Amazon’s AWS Control Tower aims to help secure your data’s borders

Amazon’s AWS Control Tower system, designed to let users more easily manage complicated cloud environments with multiple accounts and wide arrays of services, now has 65 new controls and rule sets aimed at managing digital sovereignty concerns.

The new controls, which the company announced in a blog post on Monday during its week-long re:Invent conference, focus on allowing users to comply with complex regulatory and security requirements in a more programmatic way, adding features like the ability to mandate certain Nitro instance types for particular EC2 hosts, and implementing advanced key management strategies for broader encryption.

Control Tower’s new features also allow for finer control over where, physically, an organization’s data can be stored or sent. Whereas before, the “Region” system could only be applied to a single landing zone — Control Tower’s dedicated “home” area for managing governance, risk and compliance (GRC) policy — users can now mark out regional controls for data based on individual organizational units and accounts globally. This, the company said, makes it easier to customize restrictions on the storage and movement of data.

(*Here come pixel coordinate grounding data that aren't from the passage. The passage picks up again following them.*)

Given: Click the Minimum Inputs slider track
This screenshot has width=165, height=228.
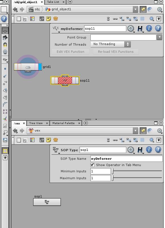Looking at the screenshot, I should (137, 171).
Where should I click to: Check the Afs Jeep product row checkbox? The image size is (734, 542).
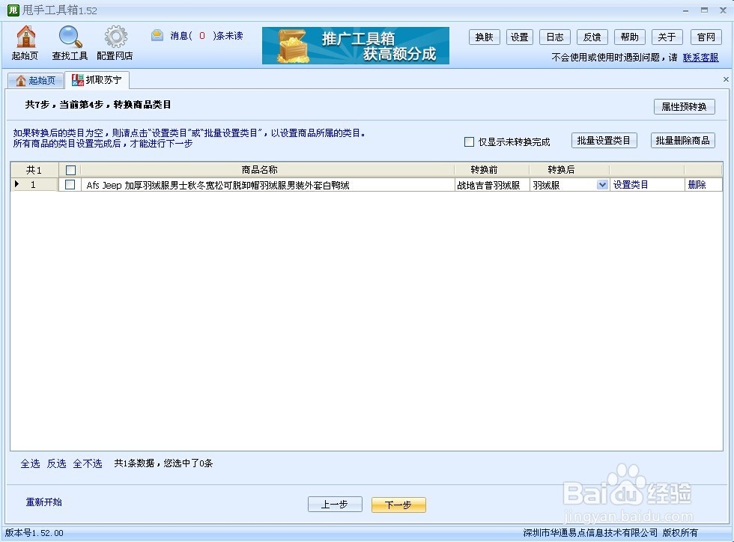pyautogui.click(x=70, y=184)
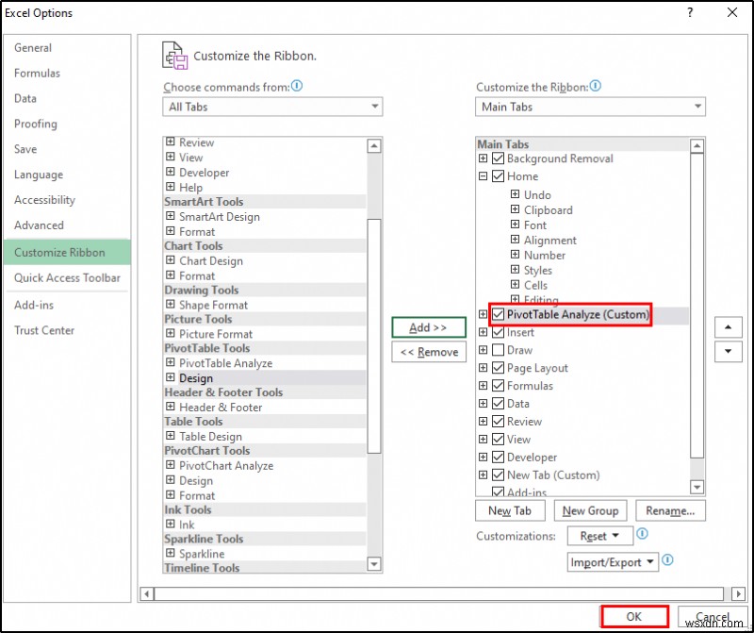
Task: Create a new group with New Group
Action: pos(590,510)
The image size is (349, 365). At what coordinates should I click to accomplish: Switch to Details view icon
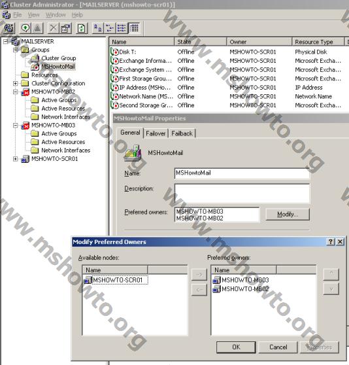[x=134, y=28]
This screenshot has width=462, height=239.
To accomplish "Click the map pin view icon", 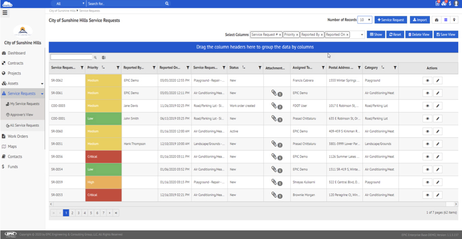I will pyautogui.click(x=454, y=20).
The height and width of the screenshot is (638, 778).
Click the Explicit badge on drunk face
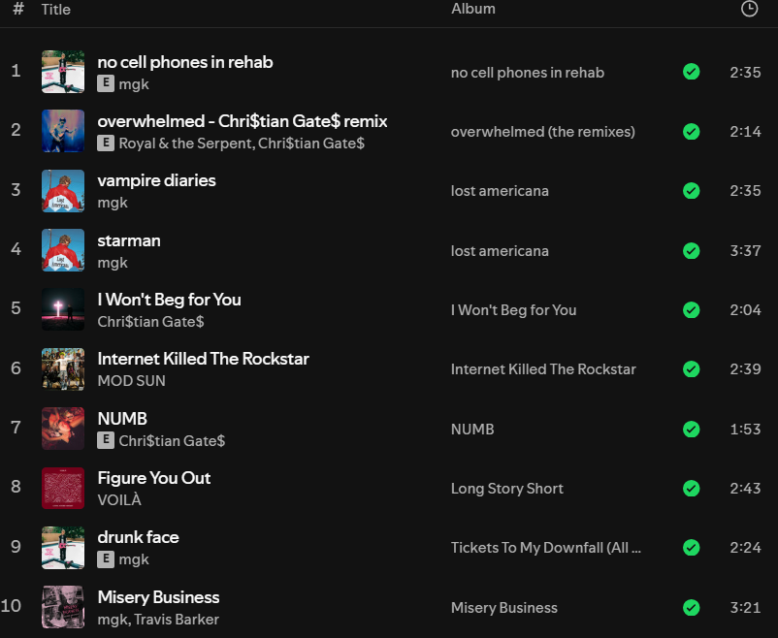[104, 559]
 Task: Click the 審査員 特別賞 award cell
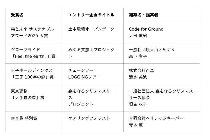tap(24, 118)
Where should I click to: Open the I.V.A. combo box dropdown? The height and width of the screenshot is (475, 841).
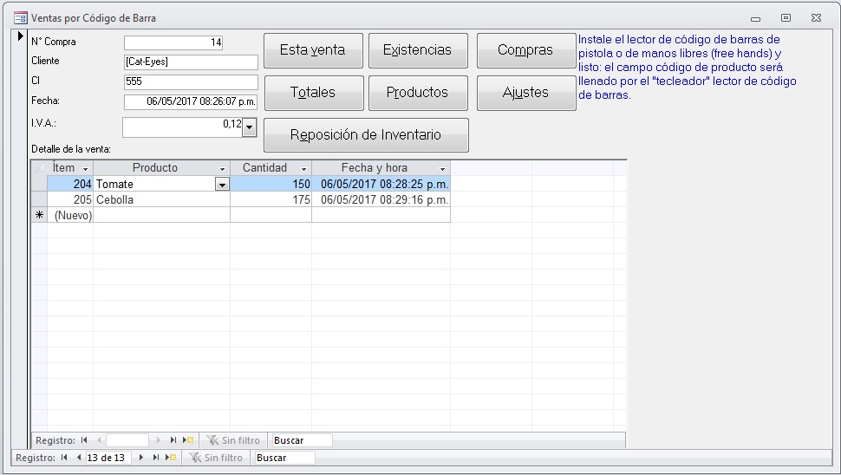(x=250, y=127)
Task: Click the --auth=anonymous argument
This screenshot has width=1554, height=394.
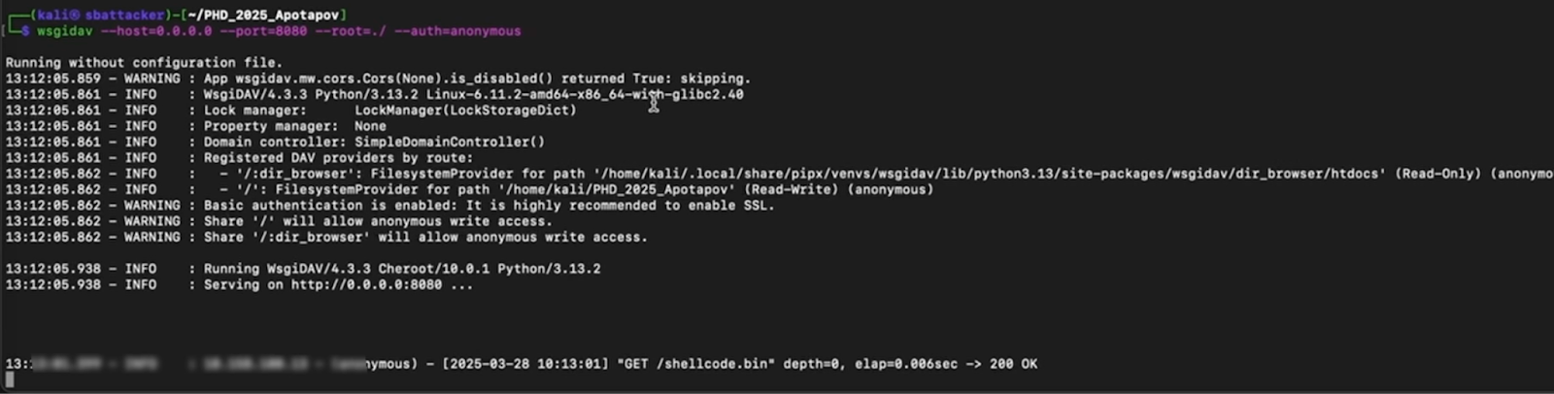Action: (457, 31)
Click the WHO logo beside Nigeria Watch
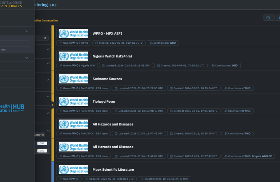Image resolution: width=280 pixels, height=182 pixels. [x=74, y=56]
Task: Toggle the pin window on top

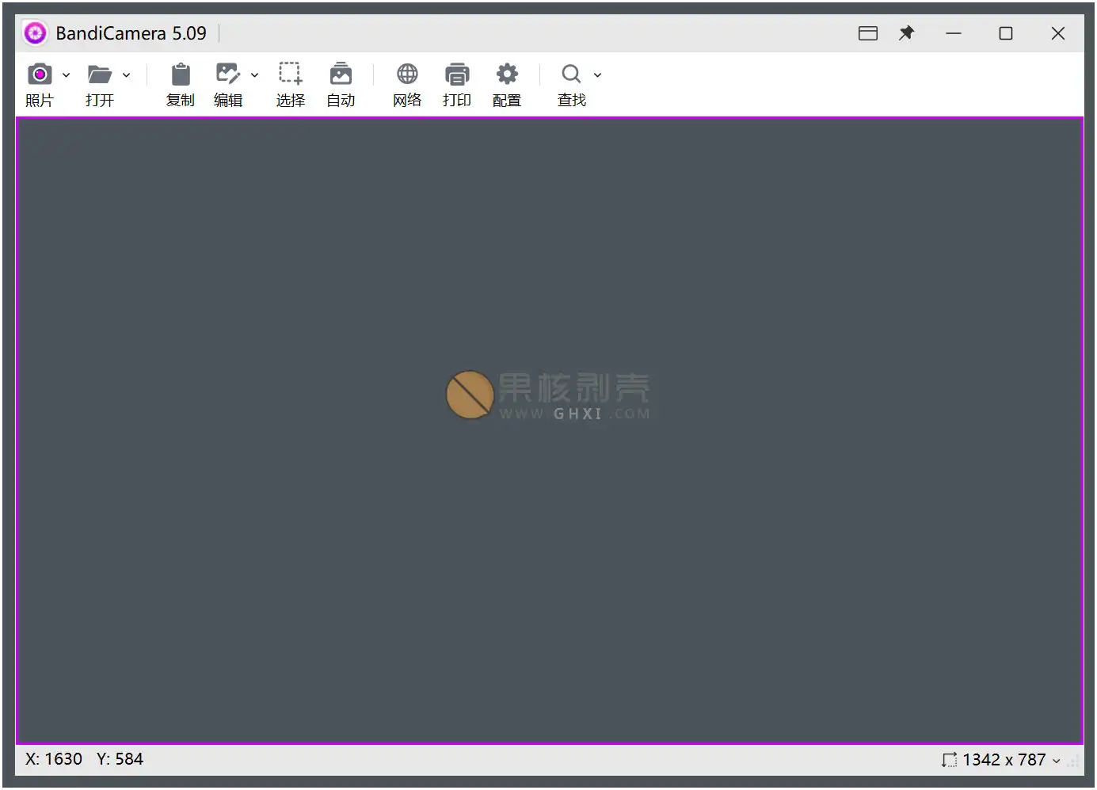Action: (x=906, y=33)
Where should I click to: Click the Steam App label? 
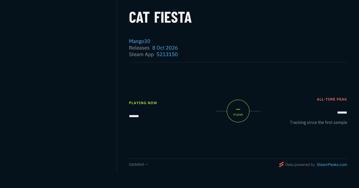pos(142,54)
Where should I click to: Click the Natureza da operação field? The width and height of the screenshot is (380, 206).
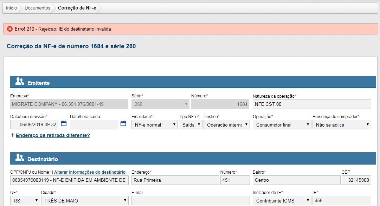pyautogui.click(x=311, y=104)
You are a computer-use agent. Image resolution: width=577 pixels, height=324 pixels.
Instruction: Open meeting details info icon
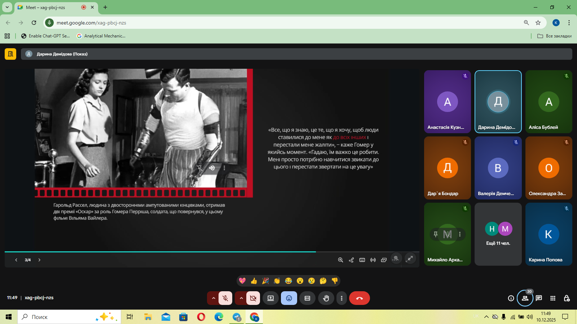tap(511, 298)
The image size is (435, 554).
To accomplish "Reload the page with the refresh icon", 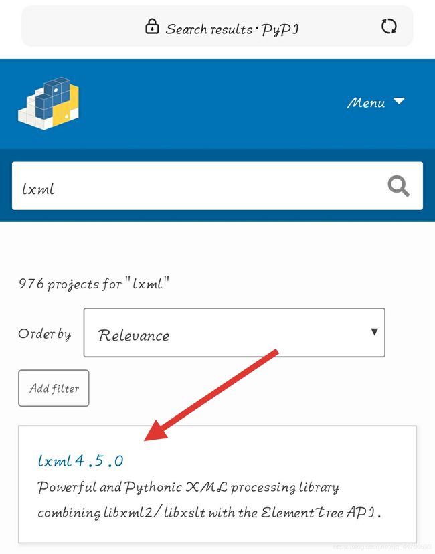I will tap(389, 27).
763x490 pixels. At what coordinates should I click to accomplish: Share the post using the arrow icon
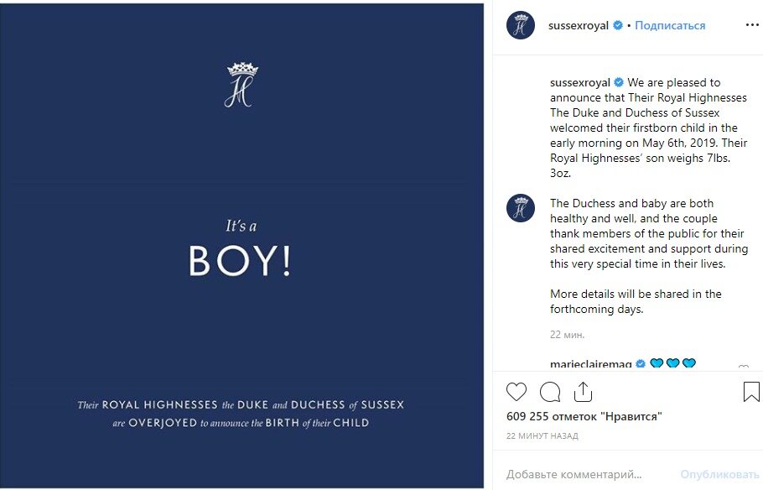[x=583, y=392]
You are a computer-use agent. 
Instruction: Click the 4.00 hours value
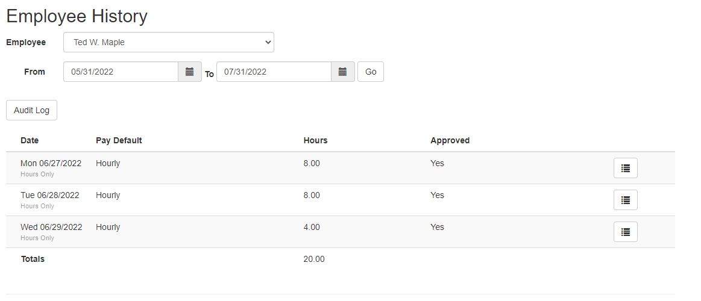(x=312, y=227)
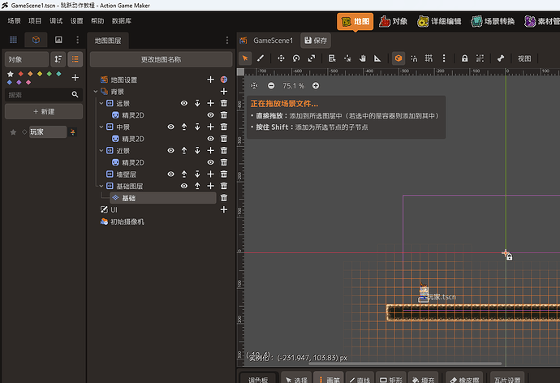Click the 保存 save button
The height and width of the screenshot is (383, 560).
point(316,41)
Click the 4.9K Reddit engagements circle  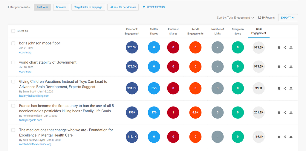coord(195,113)
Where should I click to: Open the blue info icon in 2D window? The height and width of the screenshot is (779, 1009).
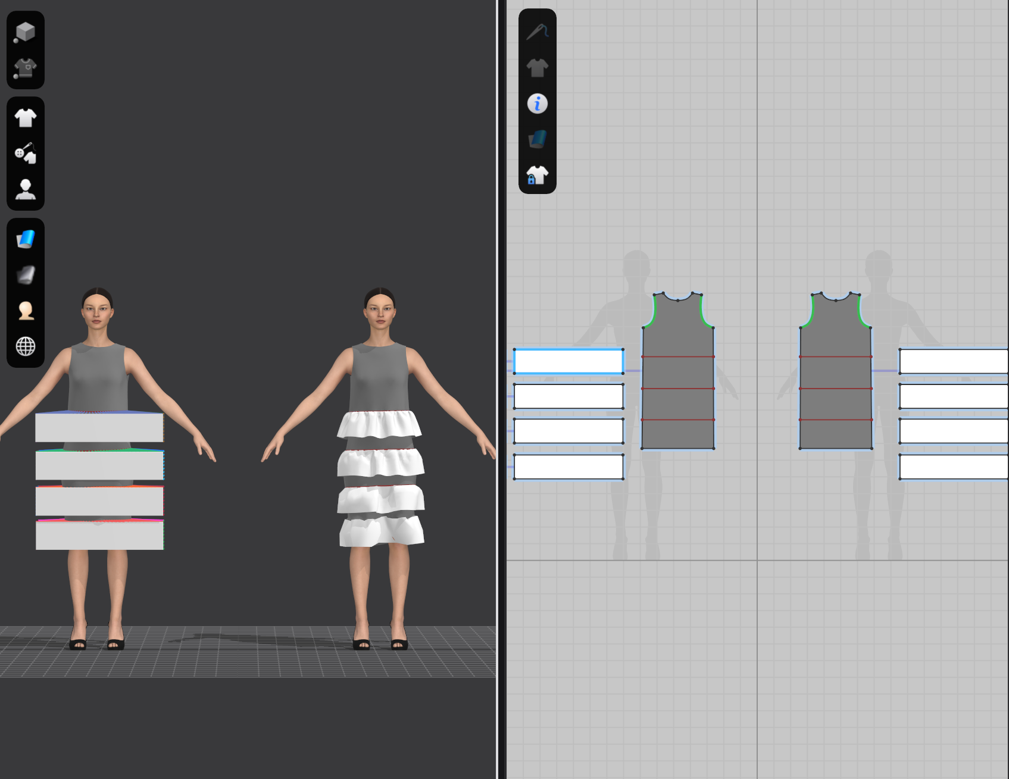click(537, 104)
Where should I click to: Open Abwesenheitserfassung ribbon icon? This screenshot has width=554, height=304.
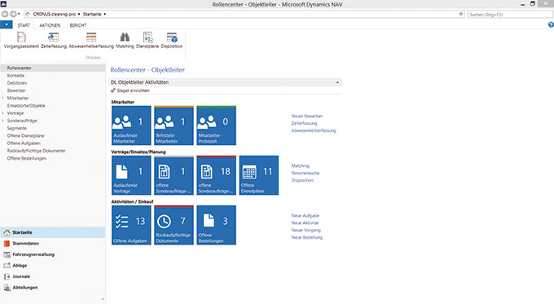pyautogui.click(x=91, y=40)

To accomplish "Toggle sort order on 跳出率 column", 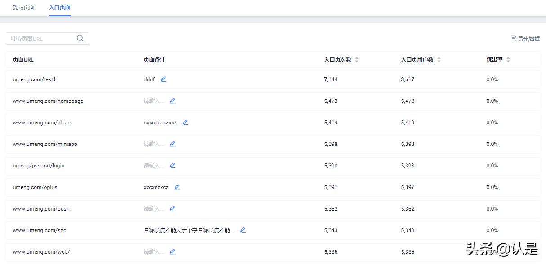I will (x=508, y=59).
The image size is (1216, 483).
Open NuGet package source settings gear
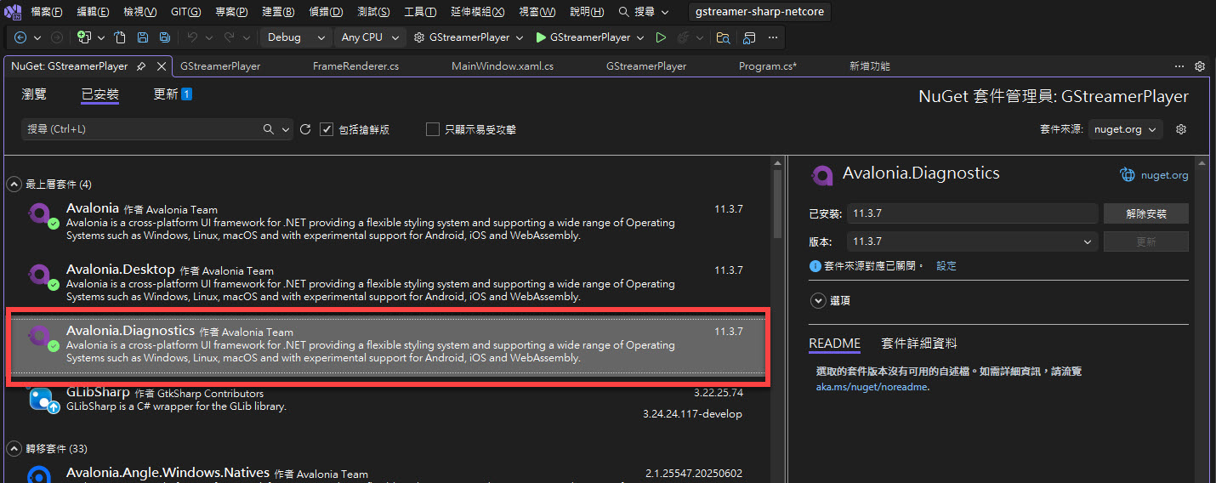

This week’s release is the latest step in Amazon’s work toward fulfilling the “AWS Digital Sovereignty Pledge” that it made a year ago — the company promised last November to offer the “most advanced set of sovereignty controls and features available in the cloud.” Its Nitro System hypervisor, which underlies its latest EC2 instances, is the centerpiece of these efforts, but other parts of the vast Amazon cloud empire have received updates as well.

“We launched AWS Dedicated Local Zones, a piece of infrastructure that is fully managed by AWS and built for exclusive use by a customer or community and placed in a customer-specified location or data center,” the company’s blog post read. “And more recently, we announced the construction of a new independent sovereign Region in Europe.”

The rapidity with which compliance and security requirements have grown and become more complicated is the underlying motive for Amazon’s data sovereignty initiative. Specific industries, like utilities, heavy industry, aerospace and healthcare, tend to have strict requirements for control of sensitive data, making it more difficult to take full advantage of cloud technology. Moreover, different jurisdictions, like the EU and US, have quickly evolving regulatory regimes that businesses must stay compliant with.

“Many customers have told us they are concerned that they will have to choose between the full power of AWS and a feature-limited sovereign cloud solution that could hamper their ability to innovate, transform, and grow,” Amazon said.